Monitor an ongoing scan
When scanning your app, you may wish to monitor the ongoing scan to make sure there are no problems and that everything is working as expected. You can monitor the scan from the “Scan Status” window which launches as soon as you begin your scan. If there are errors or network problems, AppSpider will not be able to provide a comprehensive coverage report about your vulnerabilities, so it’s important to keep a lookout for issues.
The Status tab has the following sections:
- Per Attack
- Operation Log
- Traffic Log
The Scan summary window is the default screen that appears when the Scan Status window is launched. Summary information includes:
Current Domain - The target domain for this scan configuration. This is the URL that you added to the URL List in the “Main Settings” screen of the Scan Config wizard.
Form authentication - Form authentication is how AppSpider uses an attack module to log in to your application. This field will populate after authentication has happened and after AppSpider has used Regex to determine what kind of authentication occurred. The form authentication states are “Logged In,” “Not Logged In,” and “Not Logged Out.”
- “Logged In” indicates an attack module was able to successfully log in. Successful attacks can include macros, simple form authentication, or simple forms.
- “Not Logged In” indicates an attack module was not able to successfully log in to your application. Some attacks that fail include selenium or HTTP authentication.
- “Not Logged Out” happens in rarer circumstances where the attack cannot find or utilize a logout feature, such as with HTTP Authentication or MTAL. This can happen if your application has a pop-up window for a login, but nothing to use for a logout.
Scan Status - This field can have the values “None”, “Scanning”, and “Completed”.
Start time - The start time for the scan as per the system clock.
Time Elapsed - Time elapsed in hours, minutes, and seconds since the start of the scan.
Time Remaining - An estimate of the remaining time for the scan based on the network speed and number of attacks remaining. If the application does not have enough information to make an estimate, the field will show the value “Unknown” or “00:00:00”.
Monitor the above areas for errors and potential issues, which may include problems with your form authentication, long delays between requests, or multiple failed requests. However, monitoring also includes taking note of operational information, such as:
Overall progress percentage
Includes not just the completion of the scan, but other activities of AppSpider, such as creating a report.
Scanning percentage bar
Displays the number of crawled URLs and how many attacks were used against those URLs.

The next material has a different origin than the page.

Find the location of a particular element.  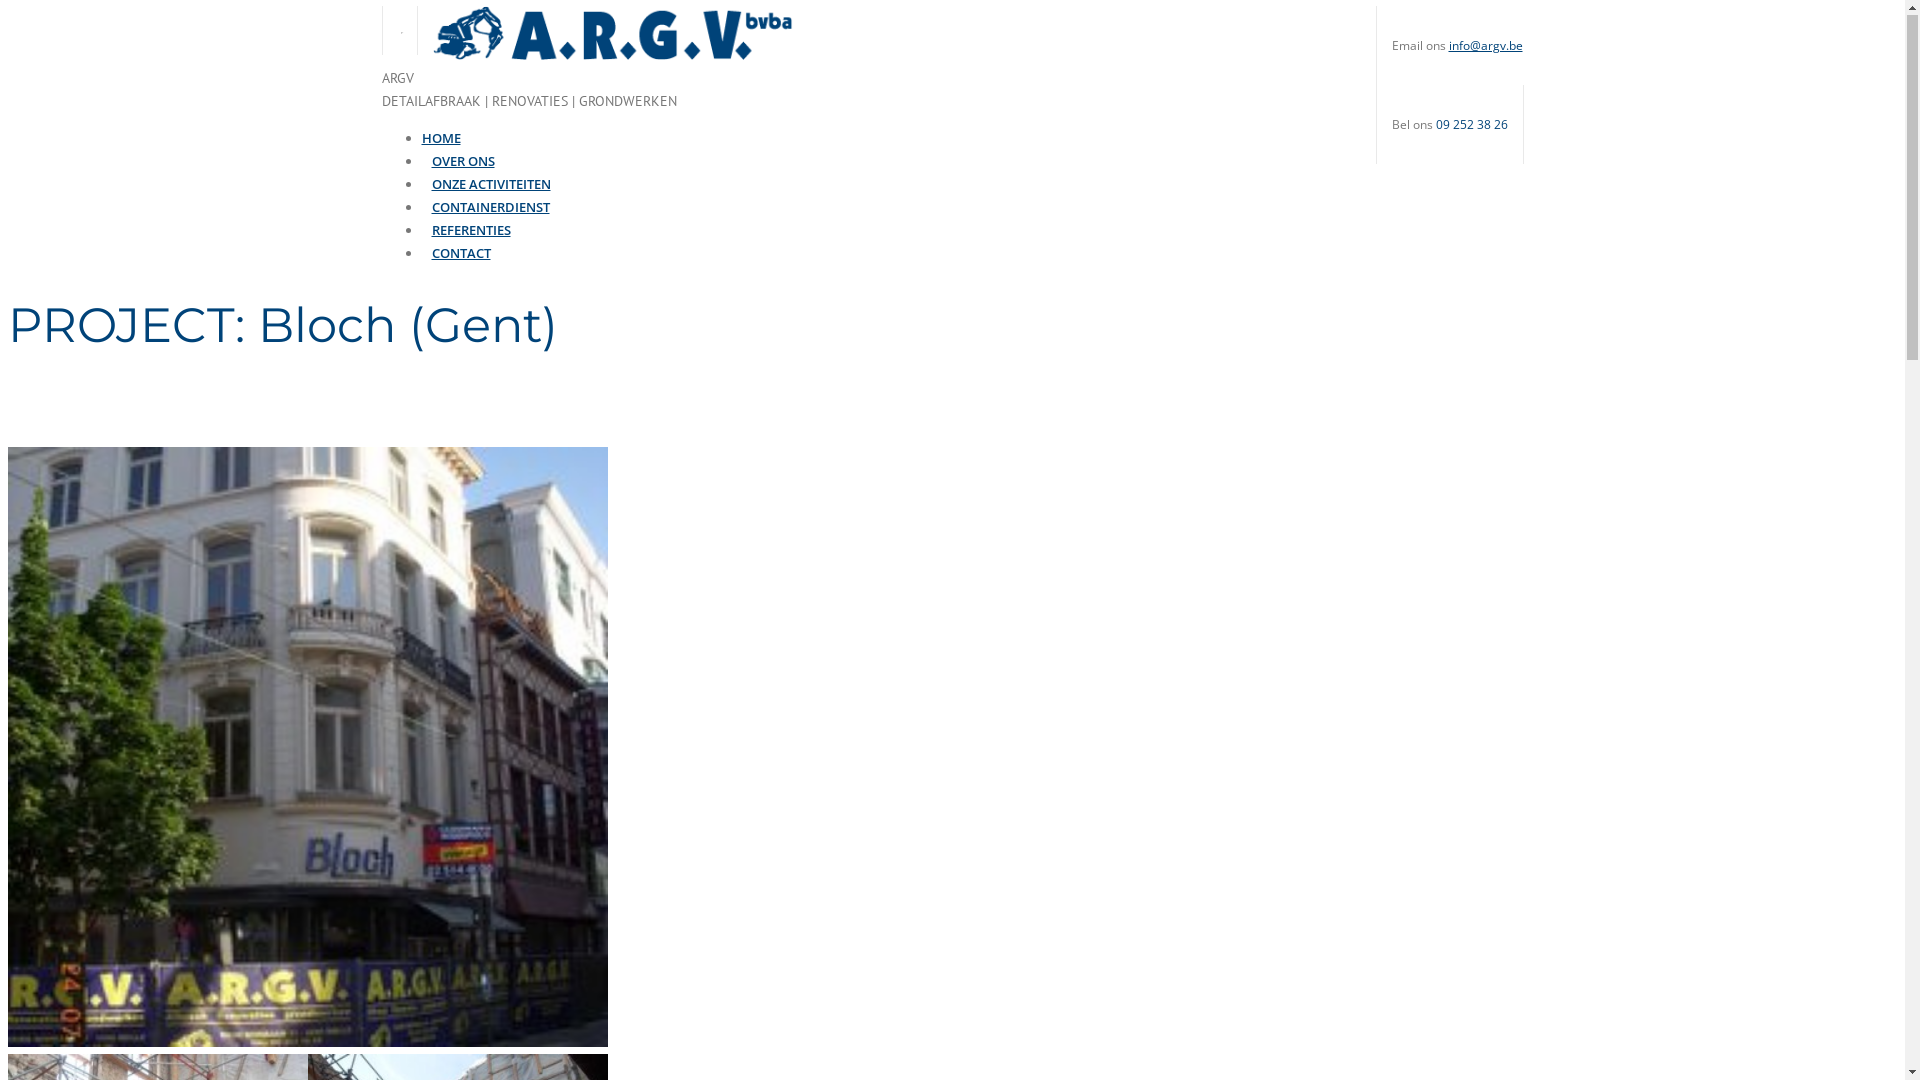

Provides metrics on number of vulnerabilities found per class, along with a visual representation.
Provides network data in regards to your scan, such as the number of requests made and response time.
Lists the history of actions taken during the scan, such as when you pause and resume a scan, or when AppSpider performs actions like “Starting Second Stage of Scanning,” along with time and severity of these historical events.
You have the option to enable both Operation Logs and Traffic Logs before and during an AppSpider scan. To configure logging before a scan starts:
- In the top navigation tabs, select ** Configurations > New Scan Config.** A new screen will appear.
- Select the Performance section.
- In the “Logging Options” section, click to enable or disable your logging option.
To configure logging during a scan:
- Go to the Status tab for your ongoing scan.
- Select either Operation Log or Traffic Log.
- At the top of the logging table, select the Logging Enabled button to enable it. The button should turn blue, and traffic should appear.
Rapid7 recommends not enabling Traffic Logs unless you are specifically troubleshooting for an issue.
Rapid7 recommends enabling Operation Log to view any problems that occur during start up.
If you enable the operation log, it lists all of the events that occur and provides more detailed information about each event that are considered during scanning, such as:
- Memory usage
- Vulnerabilities identified
- Attempted attacks, such as macros or authentication types
- Initial links crawled
- Free space in GB
- Scheduled resources
- Proxy usage
You can access the Operational log on the left side of AppSpider under the Status page. This log provides the index number of each event, what time the event occurred, the severity of the event, and the message associated with the event and index ID, such as “Running attack ‘URC4’, module ‘Unvalidated Redirect’ on ‘Parameter: ‘submit_login’, location ‘Post’, link ‘http://www.yourappurl.com.”
The traffic log captures every single request and response happening between your application and AppSpider in real time. Because this can produce massive amounts of data, it is best practice to enable the traffic log only when you are troubleshooting a specific issue. You can access the traffic log on the left side of AppSpider under the Status page.
The traffic log displays information such as response codes, methods of attack, and URLs. You’ll also see information about individual requests and responses pertaining to each traffic event log.
Traffic logs also show the events happening in the Operation log, such as the attack policy and module used for the attack.